L'inclinaison de la parcelle, son orientation fine, le débouché d'une combe qui permet les vents d'ouest, l'abri d'un vieux mur, d'une haie, d'un bosquet ou une situation protégée dans le village, la composition du sous-sol entre les différents calcaires (voir image 2), la proximité ou non d'un de ces petits rus qui courent sous la surface... Tous ces éléments donnent un biotope particulier à chaque parcelle. Dans ces différents biotopes, travaillés depuis au moins 5 siècles dans des parcelles quasiment inchangées, se sont développés des biocénoses  (ensemble des êtres vivants d'un milieu) différentes. Les insectes ne seront pas les mêmes dans un climat ou un autre. Surtout ce seront les bactéries et les champignons du sol qui seront très différents d'un climat à un autre faisant évoluer le sol, la vigne et le raisin différemment. Quand on associe tous ces facteurs, on trouve la notion de climat, chaque climat est un écosystème différent qui tout en finesse et en nuance va permettre une mutlitude d'expression de ce même cépage pinot noir à quelques mètres d'écart. Ces climats se voient même sur la photo ci-contre. En début d'automne, chaque parcelle portant pourtant le même cépage se teinte différemment et à des moments différents faisant de la'"Côte d'Or" une côte bien plus riche  aux multiples couleurs.

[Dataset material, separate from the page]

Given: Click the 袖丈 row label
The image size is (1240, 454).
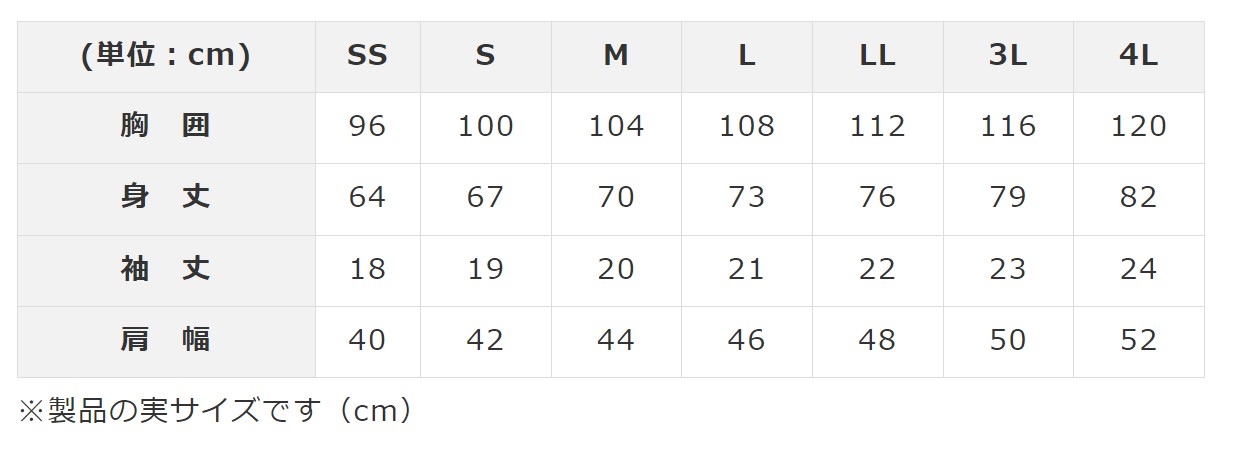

Quel rapport au bio? Il est évident. Si chaque climat est différent par son biotope et sa biocénose il faut les préserver et préserver leurs effets sur le vin. Si l'on mettait de l'engrais, le vin n'exprimerait plus les différents types de calcaires dégradés par différents champignons et bactéries mais simplement l'engrais. Si l'on utilise des pesticides c'est toute la biocénose qui disparait et fait s'effondrer l'écosystème qui faisait la typicité du raisin et du vin. De même, les additifs de cuve troublent l'expression du climat par le raisin. Pesticides, engrais et additifs font disparaître le climat et uniformisent le vin. C'est pour toutes ces raisons qu'il y a longtemps que de très grands vignerons bourguignons conduisent leur vigne en biologique même sans labellisation comme le Domaine J.J. Confuron depuis 1990. Parmi eux, le très vénéré Aubert de Villaine, père d'un des plus grands vins au monde, la Romanée-Conti (cherchez la parcelle sur la carte pour voir la taille de ce climat) travaille en bio depuis 1986, en biodynamie aussi et a même la certification bio depuis 2008. Il 'a demandée pour encourager le développement de la labellisation en Bourgogne, de nombreux vignerons travaillant en bio ne voulant pas  de la petite étiquette verte jugée comme manquant de prestige sur les nobles et vénérables bouteilles. 

Ce détour bourguignon permet de comprendre l'avantage oenophilique des vins biologiques : ils permettent l'expression complexe et fine d'un terroir, le savoir-faire de l'homme dans la vigne et la cave pour servir l'expression de ce terroir.